Late last month, the killing of George Floyd by a Minneapolis police officer lit a tinderbox of outrage that has been simmering for months, years, generations. That outrage has pulled Americans out of social isolation and into the streets in all 50 states, and inspired protests around the world. They show no sign of stopping. In fact, they show every sign of winning.
This is different. This is big. And it’s everywhere.
Even in the climate movement — which has long stuck to the sidelines in moments like this — advocates and organizations are publicly declaring that Black Lives Matter. They are finally standing up and speaking out in defense of Black people’s right to breathe. It’s about damn time.
There’s just one problem: This new commitment to Black people often seems to come with an assumption that the fight for climate justice has to halt. As a “Climate Person,” my social media feeds are awash in calls to pause climate activism for the sake of supporting Black people, as though the two are mutually exclusive. As a Black Climate Person, I can’t tell you how disorienting that is.
There used to be a myth in environmental circles that Black people don’t care about the environment or about climate issues. There’s a lot of data to prove that that’s not true. But I don’t need that data, because I’ve been around Black people my whole life and I’ve never met one who didn’t care about the environment, or about animals. I’ve met plenty, though, who don’t care for environmentalists. And I understand why.
Typically, when the environmental movement has attempted to reach out to Black communities, it turns into something I’ve called “existential exceptionalism.” The conversation goes something like, “Oh, you’re worried about police violence? Well, you need to be worried about these POLAR BEARS!” Climate change is framed as the issue that threatens “all of us” and therefore should be everyone’s priority. Climate change, the myth goes, is the Great Equalizer.
Not only is this approach dismissive and insensitive, the premise is simply untrue.
It’s been documented again and again that climate change hurts Black people first and worst — both in the United States and globally. Moreover, Black people did the least to create the problem, and our systemic oppression runs directly parallel to the climate crisis.
Climate change takes any problem you already had, any threat you were already under, and multiplies it. When you take a population that has lived in chronic crisis, under constant threat, for generations — from police violence to housing discrimination to general disenfranchisement — and add yet another threat? That’s not just a recipe for catastrophe. With the climate crisis itself — the storms and the temperatures — it’s not so much that the game is rigged, it’s the playing field. Climate change is not the Great Equalizer. It is the Great Multiplier.
So it’s not just time to talk about climate — it’s time to talk about it as the Black issue it is. It’s time to stop whitewashing it. In other words, it’s time to stop #AllLivesMattering the climate crisis.

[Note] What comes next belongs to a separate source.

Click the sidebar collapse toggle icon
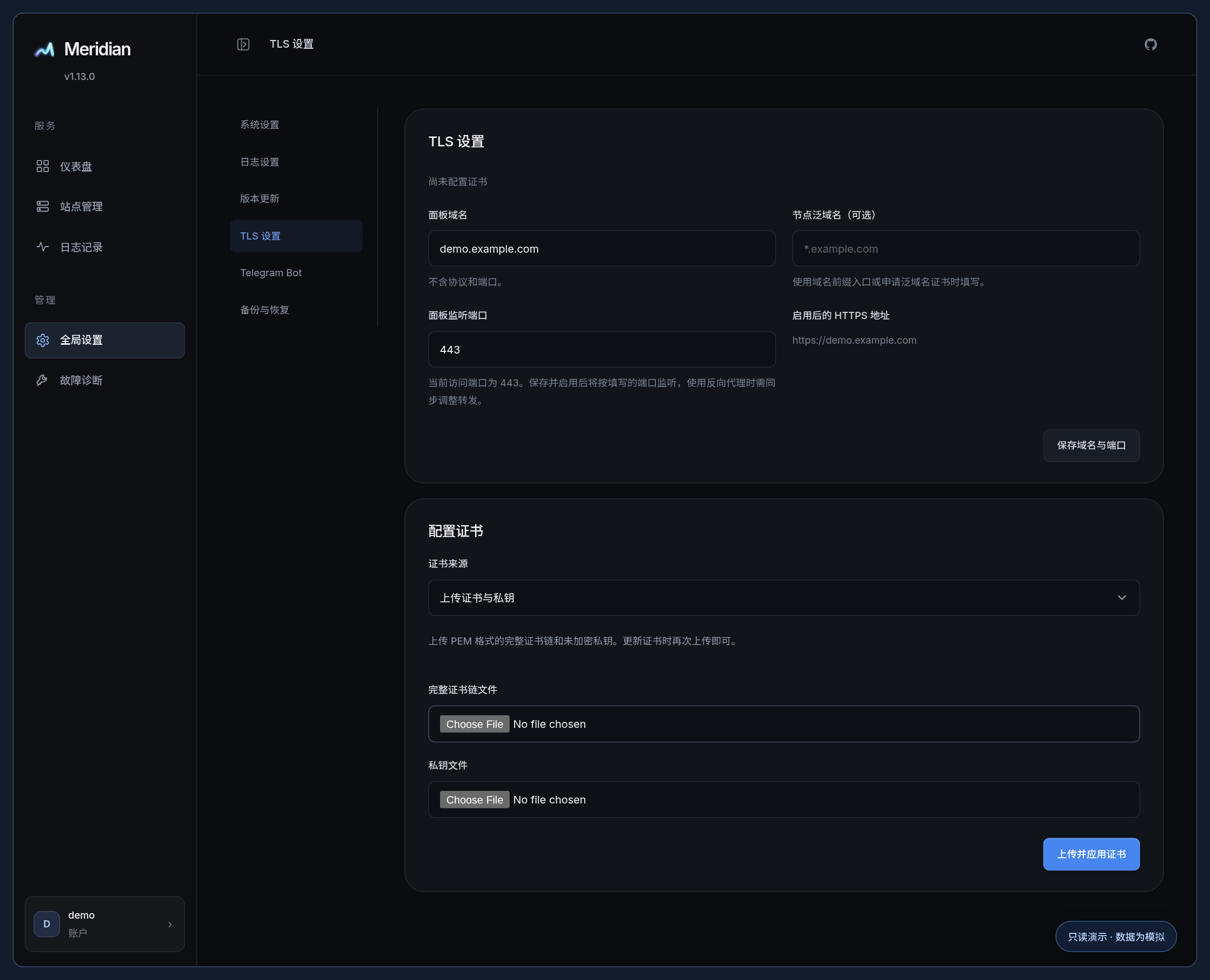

It’s time to talk about how extreme heat begets extreme violence—and how that can interact with an already extremely violent police force.” It’s time to talk about how extreme heat exacerbates police violence and increases deaths from tasers. It’s time to talk about what happens in prisons, which often lack air conditioning and heat, as temperatures skyrocket. It’s time to talk about climate gentrification. It’s time to talk about the use of tear gas — which hurts respiratory systems during a pandemic that is already disproportionately affecting Black people — as environmental racism.
And, while we’re at it, it’s time to talk about why Black people face higher rates of COVID-19 infection and death: Because we’re far more likely to live in food deserts, and near dumping grounds, power plants and large-scale animal farms, all of which saddle us with preexisting conditions like asthma, diabetes and heart disease. Those are the same preexisting conditions that authorities attempted to blame for the deaths of Eric Garner and George Floyd.

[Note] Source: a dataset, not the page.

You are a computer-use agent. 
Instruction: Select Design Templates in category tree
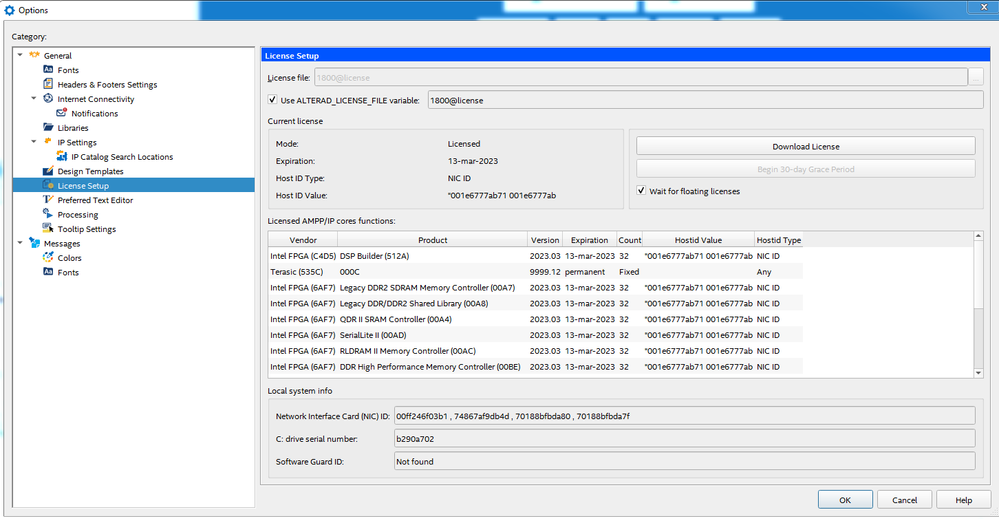(x=90, y=171)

It’s time to talk about what Hurricane Katrina revealed and what I can never, ever unsee: When disaster strikes, the power structure will either abandon us or turn even more sharply against us. When resources run low, we will have the least and when we try to take what we need, we’ll be labeled looters and shot on sight.
It’s time to talk about the white vigilantes who roamed New Orleans after Katrina — and were damn near state-sanctioned — and today’s armed militia groups that are ready and willing to exploit any disaster (including the current protests) to bring about a race war. What do you think they’d do in the aftermath of a hurricane or a fire?
It’s time to talk about my biggest fear about the climate crisis. It’s not, “How will we treat each other?” It’s “How will white people treat people who look like me?”
If caring about climate change and caring about Black people were mutually exclusive, I never would have gotten into climate justice. Black people are my first and true love. I mean, who did y’all think I was fighting for? I got into climate justice work because I love Black people. Do you?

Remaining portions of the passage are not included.